Task instructions =
Begin at the line containing "[Top Gara Auto] (84, 22)" in the entries below and end at the line containing "قالب جوملا (1208, 1659)"; transcribe that range exactly and nothing outside it.

Record set =
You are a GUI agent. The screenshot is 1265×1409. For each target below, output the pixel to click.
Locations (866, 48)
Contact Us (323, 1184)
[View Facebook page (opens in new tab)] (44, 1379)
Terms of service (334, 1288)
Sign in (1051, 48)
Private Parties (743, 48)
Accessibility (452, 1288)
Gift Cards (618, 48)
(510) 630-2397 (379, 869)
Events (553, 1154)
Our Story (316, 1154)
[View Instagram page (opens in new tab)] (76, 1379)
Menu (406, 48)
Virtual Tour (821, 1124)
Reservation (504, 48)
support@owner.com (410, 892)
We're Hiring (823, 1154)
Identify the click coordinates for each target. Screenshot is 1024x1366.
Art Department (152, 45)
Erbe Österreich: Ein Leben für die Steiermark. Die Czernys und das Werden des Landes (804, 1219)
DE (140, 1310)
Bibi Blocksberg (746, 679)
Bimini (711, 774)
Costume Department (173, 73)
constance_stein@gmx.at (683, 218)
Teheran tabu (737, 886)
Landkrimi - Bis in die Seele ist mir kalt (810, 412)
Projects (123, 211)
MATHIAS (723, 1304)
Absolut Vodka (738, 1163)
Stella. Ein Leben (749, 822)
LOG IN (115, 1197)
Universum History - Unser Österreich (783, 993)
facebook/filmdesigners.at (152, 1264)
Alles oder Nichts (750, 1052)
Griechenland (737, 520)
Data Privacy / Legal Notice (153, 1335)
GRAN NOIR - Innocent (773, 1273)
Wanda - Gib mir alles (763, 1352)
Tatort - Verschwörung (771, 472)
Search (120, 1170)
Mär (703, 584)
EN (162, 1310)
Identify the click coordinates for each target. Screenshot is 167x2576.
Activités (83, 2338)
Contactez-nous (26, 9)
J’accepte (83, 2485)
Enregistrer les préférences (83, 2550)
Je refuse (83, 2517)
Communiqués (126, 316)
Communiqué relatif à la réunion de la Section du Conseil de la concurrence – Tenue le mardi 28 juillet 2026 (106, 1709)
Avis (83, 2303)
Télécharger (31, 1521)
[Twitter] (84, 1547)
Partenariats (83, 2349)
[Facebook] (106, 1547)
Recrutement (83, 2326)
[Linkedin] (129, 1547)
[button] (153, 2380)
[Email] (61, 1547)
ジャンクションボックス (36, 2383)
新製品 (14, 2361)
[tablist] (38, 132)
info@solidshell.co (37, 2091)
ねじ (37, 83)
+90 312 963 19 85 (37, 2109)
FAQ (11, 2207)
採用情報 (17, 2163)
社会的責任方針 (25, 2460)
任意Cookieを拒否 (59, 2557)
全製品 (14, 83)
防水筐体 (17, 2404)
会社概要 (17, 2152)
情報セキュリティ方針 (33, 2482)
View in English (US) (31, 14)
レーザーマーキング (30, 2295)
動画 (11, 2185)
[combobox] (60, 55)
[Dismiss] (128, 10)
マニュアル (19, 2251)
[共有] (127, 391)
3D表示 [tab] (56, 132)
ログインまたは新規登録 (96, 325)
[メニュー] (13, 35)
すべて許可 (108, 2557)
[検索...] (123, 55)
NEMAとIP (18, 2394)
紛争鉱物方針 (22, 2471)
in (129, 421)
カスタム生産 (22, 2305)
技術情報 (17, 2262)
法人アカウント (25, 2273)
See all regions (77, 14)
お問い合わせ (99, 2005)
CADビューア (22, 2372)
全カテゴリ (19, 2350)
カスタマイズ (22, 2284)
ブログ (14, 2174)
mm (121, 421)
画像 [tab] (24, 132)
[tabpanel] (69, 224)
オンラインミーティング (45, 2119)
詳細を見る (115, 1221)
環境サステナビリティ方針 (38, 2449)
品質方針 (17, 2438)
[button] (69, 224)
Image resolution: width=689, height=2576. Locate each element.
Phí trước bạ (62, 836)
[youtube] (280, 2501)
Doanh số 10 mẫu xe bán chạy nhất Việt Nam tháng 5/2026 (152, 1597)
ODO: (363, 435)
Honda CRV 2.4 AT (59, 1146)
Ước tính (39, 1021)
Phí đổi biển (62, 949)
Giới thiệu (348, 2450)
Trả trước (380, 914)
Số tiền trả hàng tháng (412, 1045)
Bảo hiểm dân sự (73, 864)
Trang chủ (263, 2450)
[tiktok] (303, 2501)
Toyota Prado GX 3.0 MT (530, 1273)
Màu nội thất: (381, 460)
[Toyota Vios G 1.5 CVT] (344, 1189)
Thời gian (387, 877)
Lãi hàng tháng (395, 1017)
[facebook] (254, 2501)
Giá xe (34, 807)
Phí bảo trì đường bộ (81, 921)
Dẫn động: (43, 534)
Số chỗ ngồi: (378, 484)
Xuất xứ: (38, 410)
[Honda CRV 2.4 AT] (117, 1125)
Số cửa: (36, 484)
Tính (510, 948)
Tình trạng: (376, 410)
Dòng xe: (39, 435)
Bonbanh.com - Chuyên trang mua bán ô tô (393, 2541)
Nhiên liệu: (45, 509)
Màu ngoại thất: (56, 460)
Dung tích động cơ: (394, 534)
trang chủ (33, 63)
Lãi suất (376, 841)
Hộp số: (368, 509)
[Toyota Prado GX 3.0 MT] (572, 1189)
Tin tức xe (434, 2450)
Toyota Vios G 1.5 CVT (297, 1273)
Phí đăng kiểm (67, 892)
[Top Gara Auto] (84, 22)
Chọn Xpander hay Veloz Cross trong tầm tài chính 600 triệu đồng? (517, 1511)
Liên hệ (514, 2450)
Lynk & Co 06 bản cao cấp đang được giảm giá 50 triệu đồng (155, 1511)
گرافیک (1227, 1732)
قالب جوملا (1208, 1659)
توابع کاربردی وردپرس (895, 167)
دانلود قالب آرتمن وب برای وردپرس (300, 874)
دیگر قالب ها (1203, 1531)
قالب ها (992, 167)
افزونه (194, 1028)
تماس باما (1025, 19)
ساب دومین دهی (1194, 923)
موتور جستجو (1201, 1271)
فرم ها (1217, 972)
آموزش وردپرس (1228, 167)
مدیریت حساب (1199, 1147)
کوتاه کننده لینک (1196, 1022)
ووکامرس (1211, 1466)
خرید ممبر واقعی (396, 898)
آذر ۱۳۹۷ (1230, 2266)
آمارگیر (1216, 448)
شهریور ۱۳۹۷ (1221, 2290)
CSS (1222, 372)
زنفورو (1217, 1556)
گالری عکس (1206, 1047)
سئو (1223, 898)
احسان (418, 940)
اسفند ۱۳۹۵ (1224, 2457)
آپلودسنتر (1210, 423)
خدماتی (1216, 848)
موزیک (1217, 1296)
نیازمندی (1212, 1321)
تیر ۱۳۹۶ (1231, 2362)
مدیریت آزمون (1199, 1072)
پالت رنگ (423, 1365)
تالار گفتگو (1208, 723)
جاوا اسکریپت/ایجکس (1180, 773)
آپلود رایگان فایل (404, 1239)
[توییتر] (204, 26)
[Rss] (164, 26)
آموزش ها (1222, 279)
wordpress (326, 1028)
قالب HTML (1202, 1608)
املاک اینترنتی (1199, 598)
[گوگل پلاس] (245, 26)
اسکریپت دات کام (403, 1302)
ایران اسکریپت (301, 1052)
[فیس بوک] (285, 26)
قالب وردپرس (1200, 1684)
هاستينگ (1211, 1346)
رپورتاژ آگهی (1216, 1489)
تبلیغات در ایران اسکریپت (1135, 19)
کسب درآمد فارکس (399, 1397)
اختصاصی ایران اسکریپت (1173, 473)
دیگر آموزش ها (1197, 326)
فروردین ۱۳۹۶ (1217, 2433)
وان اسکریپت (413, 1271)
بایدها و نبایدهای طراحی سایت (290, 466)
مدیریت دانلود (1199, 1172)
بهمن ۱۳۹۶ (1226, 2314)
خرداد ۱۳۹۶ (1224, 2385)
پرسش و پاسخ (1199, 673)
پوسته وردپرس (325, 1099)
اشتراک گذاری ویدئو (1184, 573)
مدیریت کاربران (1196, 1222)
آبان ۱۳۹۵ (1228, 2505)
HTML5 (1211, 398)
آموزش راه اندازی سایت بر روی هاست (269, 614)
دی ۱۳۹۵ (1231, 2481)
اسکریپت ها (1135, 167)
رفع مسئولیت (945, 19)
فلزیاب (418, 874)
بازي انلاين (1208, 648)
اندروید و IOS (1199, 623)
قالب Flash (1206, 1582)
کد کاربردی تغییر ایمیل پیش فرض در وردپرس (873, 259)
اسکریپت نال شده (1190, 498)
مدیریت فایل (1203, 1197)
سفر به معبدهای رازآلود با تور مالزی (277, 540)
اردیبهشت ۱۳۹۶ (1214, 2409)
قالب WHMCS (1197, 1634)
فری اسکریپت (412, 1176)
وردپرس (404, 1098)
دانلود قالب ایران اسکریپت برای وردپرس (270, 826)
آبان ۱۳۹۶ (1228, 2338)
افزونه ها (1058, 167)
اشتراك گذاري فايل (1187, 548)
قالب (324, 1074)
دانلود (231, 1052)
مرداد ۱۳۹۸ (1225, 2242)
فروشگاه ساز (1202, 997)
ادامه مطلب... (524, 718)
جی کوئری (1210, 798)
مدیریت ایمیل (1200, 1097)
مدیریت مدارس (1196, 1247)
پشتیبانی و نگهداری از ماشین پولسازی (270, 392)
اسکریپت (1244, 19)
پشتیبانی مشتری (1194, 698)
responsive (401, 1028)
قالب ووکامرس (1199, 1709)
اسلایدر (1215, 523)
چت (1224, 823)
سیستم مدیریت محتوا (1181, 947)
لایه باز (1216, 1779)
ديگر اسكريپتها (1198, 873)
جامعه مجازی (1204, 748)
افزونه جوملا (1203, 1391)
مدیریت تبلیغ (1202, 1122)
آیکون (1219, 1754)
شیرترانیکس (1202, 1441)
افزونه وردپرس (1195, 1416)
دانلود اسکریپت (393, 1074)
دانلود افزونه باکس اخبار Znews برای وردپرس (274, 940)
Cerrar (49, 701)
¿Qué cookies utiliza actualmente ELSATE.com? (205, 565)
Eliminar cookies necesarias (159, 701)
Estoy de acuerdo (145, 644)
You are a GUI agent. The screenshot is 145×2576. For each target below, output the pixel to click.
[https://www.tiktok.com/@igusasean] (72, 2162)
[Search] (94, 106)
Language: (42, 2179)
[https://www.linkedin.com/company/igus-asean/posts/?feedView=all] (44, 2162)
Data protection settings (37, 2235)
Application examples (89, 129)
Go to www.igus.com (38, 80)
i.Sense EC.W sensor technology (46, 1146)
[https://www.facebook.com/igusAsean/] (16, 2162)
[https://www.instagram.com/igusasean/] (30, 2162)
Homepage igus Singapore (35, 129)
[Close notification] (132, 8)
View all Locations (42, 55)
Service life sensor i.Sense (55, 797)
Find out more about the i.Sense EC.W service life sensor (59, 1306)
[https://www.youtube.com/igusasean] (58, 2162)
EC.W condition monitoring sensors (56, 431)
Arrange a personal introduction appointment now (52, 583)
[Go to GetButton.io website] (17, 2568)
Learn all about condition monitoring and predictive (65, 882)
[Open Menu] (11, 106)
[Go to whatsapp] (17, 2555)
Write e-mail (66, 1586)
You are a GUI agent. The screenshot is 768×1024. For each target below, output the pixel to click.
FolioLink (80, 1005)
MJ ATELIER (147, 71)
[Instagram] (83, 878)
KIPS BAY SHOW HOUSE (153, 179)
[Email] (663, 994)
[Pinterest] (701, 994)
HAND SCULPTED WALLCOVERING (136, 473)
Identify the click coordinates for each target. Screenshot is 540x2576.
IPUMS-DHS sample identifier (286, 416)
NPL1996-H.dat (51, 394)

Written reply =
[Top Gara Auto] (84, 22)
Chọn Xpander hay Veloz Cross trong tầm tài chính 600 triệu đồng? (517, 1511)
Liên hệ (514, 2450)
Lynk & Co 06 bản cao cấp đang được giảm giá 50 triệu đồng (155, 1511)
گرافیک (1227, 1732)
قالب جوملا (1208, 1659)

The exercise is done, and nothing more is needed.